Ik heb net een verse installatie gedaan van Windows 2008 Server Datacenter VM (4 vCPU's, Q9450), op een ESX 3.5 server, en onderworpen aan een stress-test, met OCCT. Helaas krijg ik na 30 minutes of zo al de volgende bluescreen:
"A clock interrupt was not received on a secondary processor"
Niet goed. Ik onderzocht the crash-dump (zie beneden), en daar staat: "Probably caused by : ntoskrnl.exe". Dat is minder goed zelfs. Want dat betekent dat het niet plaatsvindt in een of andere galle driver of een third-party programma.

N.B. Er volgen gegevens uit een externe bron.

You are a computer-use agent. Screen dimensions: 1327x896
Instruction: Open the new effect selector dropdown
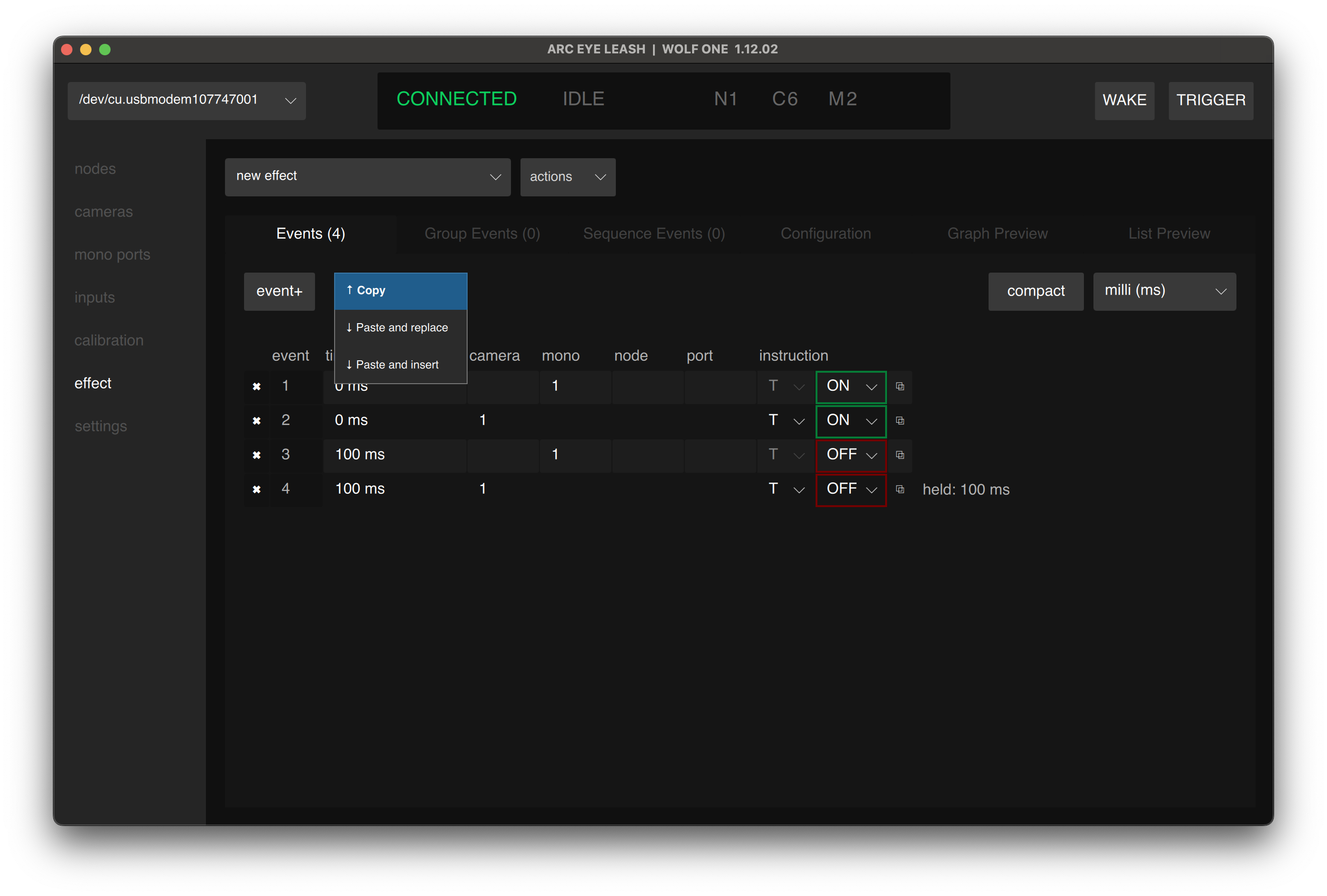click(367, 177)
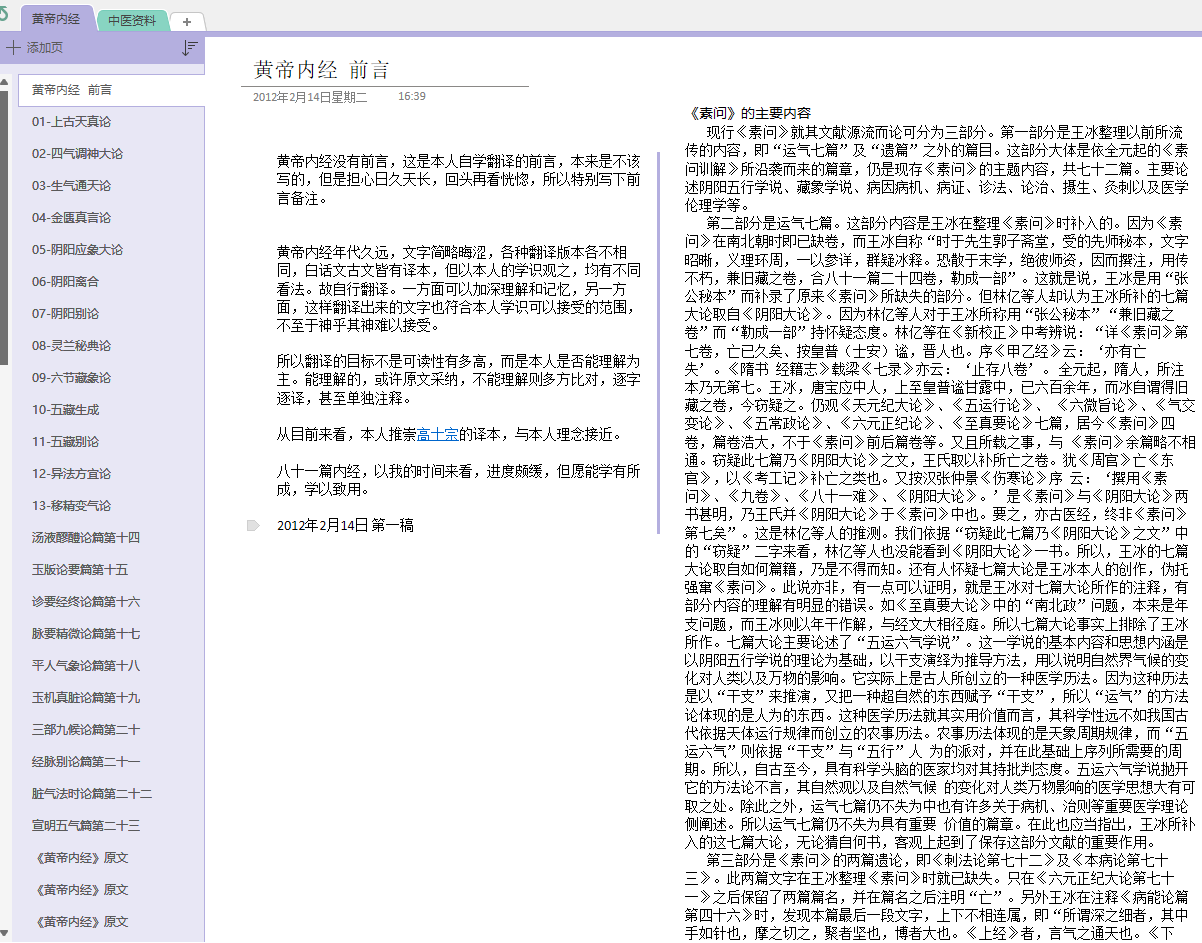The height and width of the screenshot is (943, 1202).
Task: Click the 添加页 button
Action: point(44,48)
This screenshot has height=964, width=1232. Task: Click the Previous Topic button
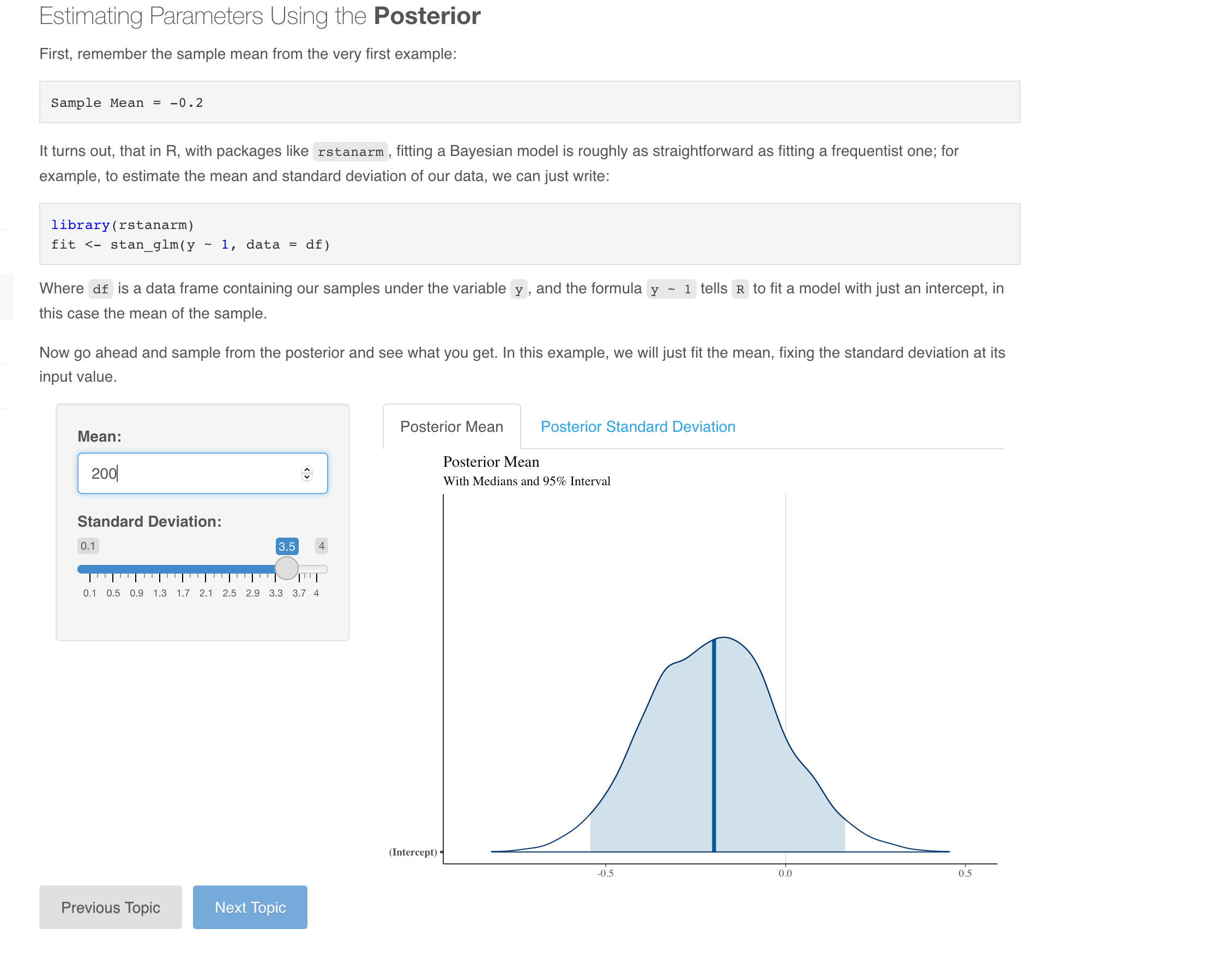(110, 907)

Ik bootte de server, dit keer met Windows 2008 Server direct (geen VM). En ik kon OCCT probleemloos draaien gedurende en aantal uren. Het ligt dus niet aan de instabiliteit van mijn systeem of zo. Het lijkt er eerder op dat de scheduler van de Vmkernel het niet helemaal trekt.
Dit is nogal serieus, want een Vmware bug van deze aard kan ik natuurlijk niet zelf fiksen. Maar goed, alvorens ik conslusies trek, heeft er hier iemand ervaring met het stressen van alle 4 zijn CPU's, binnen een VM, voor lange tijd? (Met OCCT/Orthos en zo). Ik moet er niet aan denken dat je ESX wel kunt draaien, zo lang je je VMs maar niet al te hard laat werken.
Bedankt, in ieder geval.
---------
Microsoft (R) Windows Debugger Version 6.9.0003.113 X86
Copyright (c) Microsoft Corporation. All rights reserved.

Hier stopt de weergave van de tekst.